Finland’s largest pension fund, the local authority provider Keva, has reported a 15.8% return on its investment portfolio for last year, singling out its private equity work in particular as a beacon of success in 2021.
Reporting preliminary financial results for 2021, the €66.8bn Helsinki-based pension fund said its private equity portfolio, including unlisted equities, had generated a 48.3% return, with private equity alone responsible for a 51.4% gain in the year.
Jaakko Kiander, Keva’s chief executive officer, said: “Investment performance was exceptionally good. It was driven by strong growth in global stock markets and successful allocation choices.”
Keva’s 2021 return was roughly in line with the 15.3% return posted last week by Ilmarinen, the largest of the Finnish pension providers operating on the private sector side of occupational pension provision in the Nordic country, but lower than Varma’s 18.5% return.

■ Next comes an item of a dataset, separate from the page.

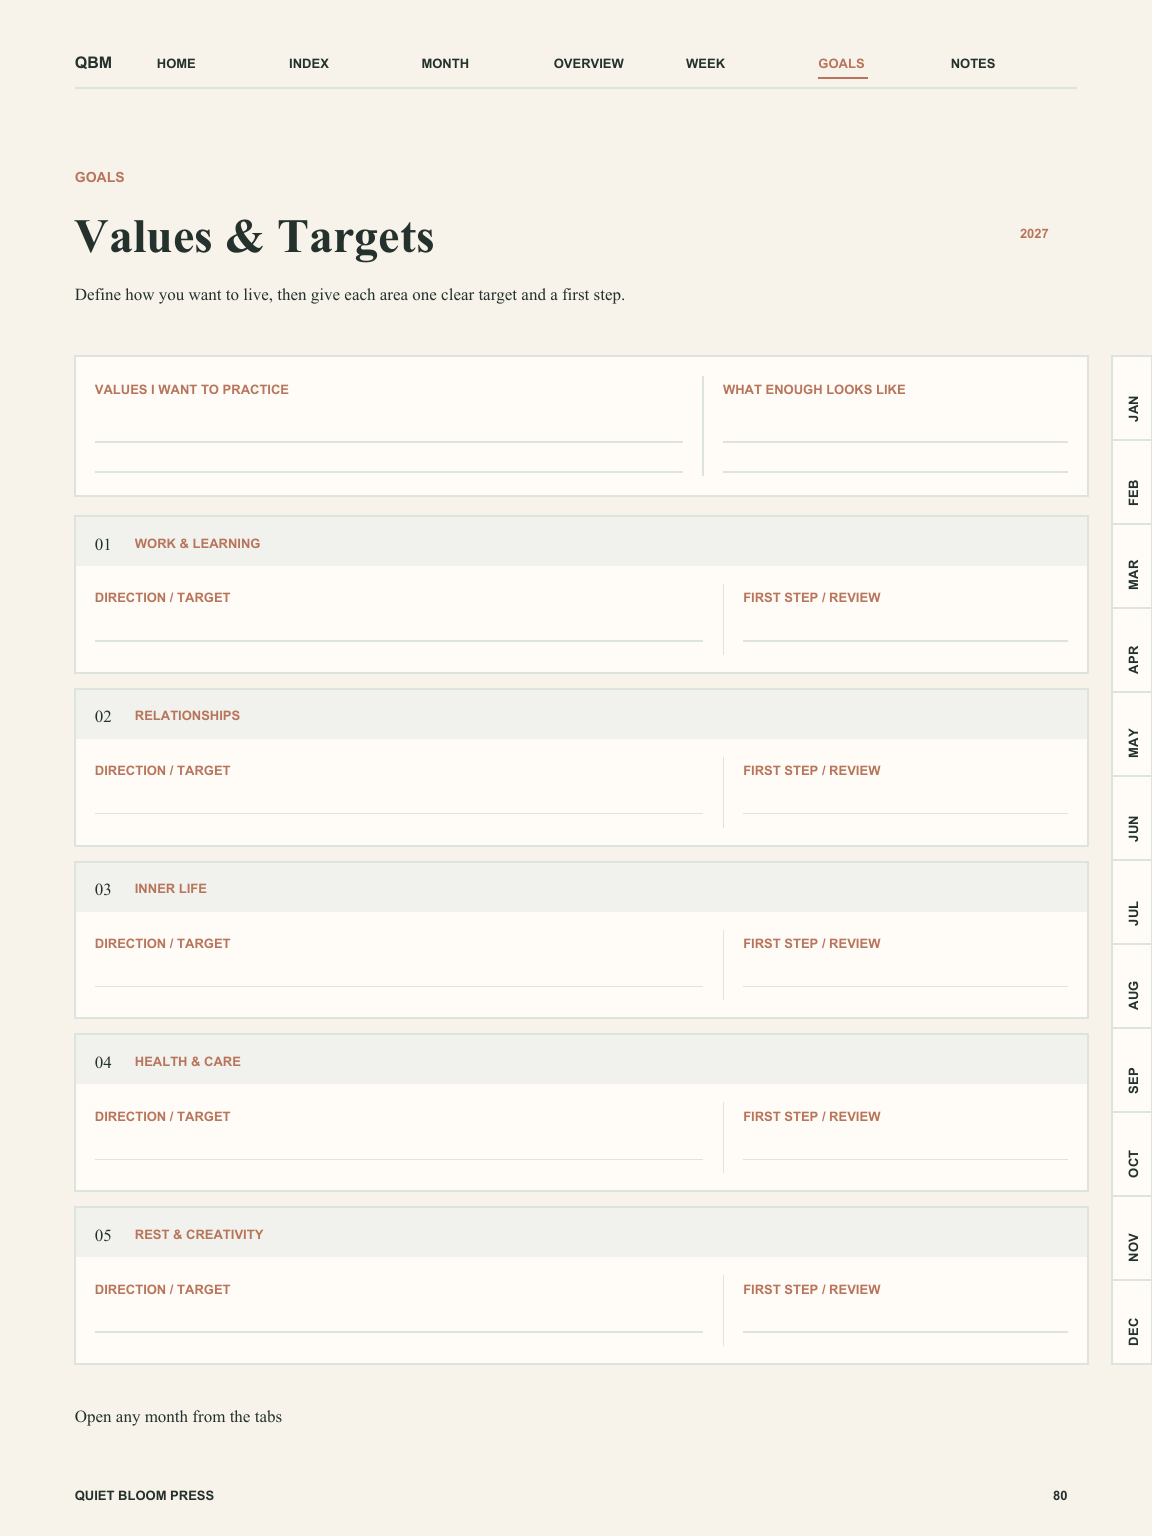Open the DEC side tab
1152x1536 pixels.
pyautogui.click(x=1132, y=1322)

Ari Huotari, chief investment officer at Keva, said in the institution’s results announcement, which was released on Thursday: “The good return on private equity investments is the result of systematic work.”

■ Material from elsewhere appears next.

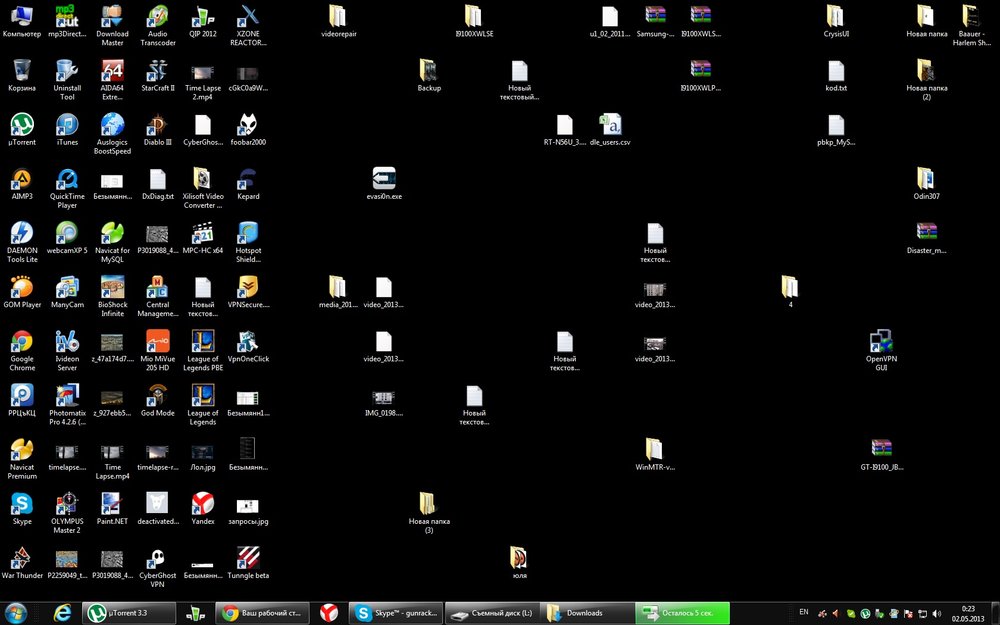Image resolution: width=1000 pixels, height=625 pixels.
Task: Select the videorepair folder icon
Action: [339, 17]
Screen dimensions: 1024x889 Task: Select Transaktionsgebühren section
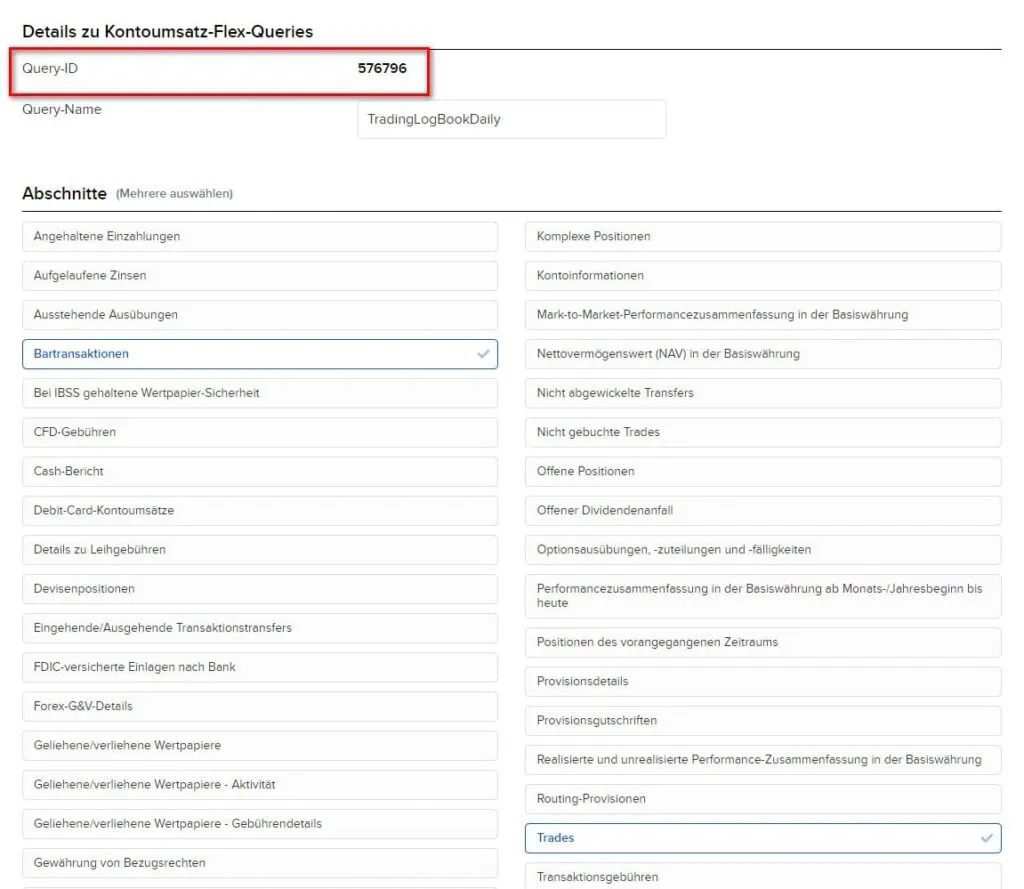tap(763, 877)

The private equity portfolio had been built up since the 1990s, he said, with its average return over the past 10 years now standing at 17.2%.
Keva’s 2021 return for private equity had been driven by strong economic growth, the “very good” financial development of investees, and a record number of divestments, Huotari said, adding that on top of this, valuation levels were up and there was a strong sense of optimism in the market.
Keva said its private equity team, which it descrived as small and cohesive, had “boldly developed investment operations and challenged old business models”.
The team’s leader, senior portfolio manager Markus Pauli, said: “We now have a good quality private equity investment portfolio, which withstands various market conditions and which we can continue to expect to perform well.”
Private equity and unlisted equities made up a 16% slice of Keva’s portfolio at the end of the year – putting the value of this sub-portfolio at €10.7bn, according to IPE’s calculation.
This compares to 35.8% weighting for listed equities and the same for fixed income investments, including the impact of derivatives – all in terms of risk-based distribution, according to the pension fund.
After private equity, Keva’s best performing assets in 2021 were listed equities, generating a 19.9% return, hedge funds with a 17.3% return and real estate with a 9.6% gain. Fixed income investments ended the year with a 1.4% return, according to the announcement.
Huotari said 2022 was marked by exceptional uncertainty, citing the geopolitical situation in Europe as well as the effects of global inflation on the actions of central banks.
“Nor should it be forgotten that earlier actions by central banks have inflated risky markets to record levels,” the CIO said.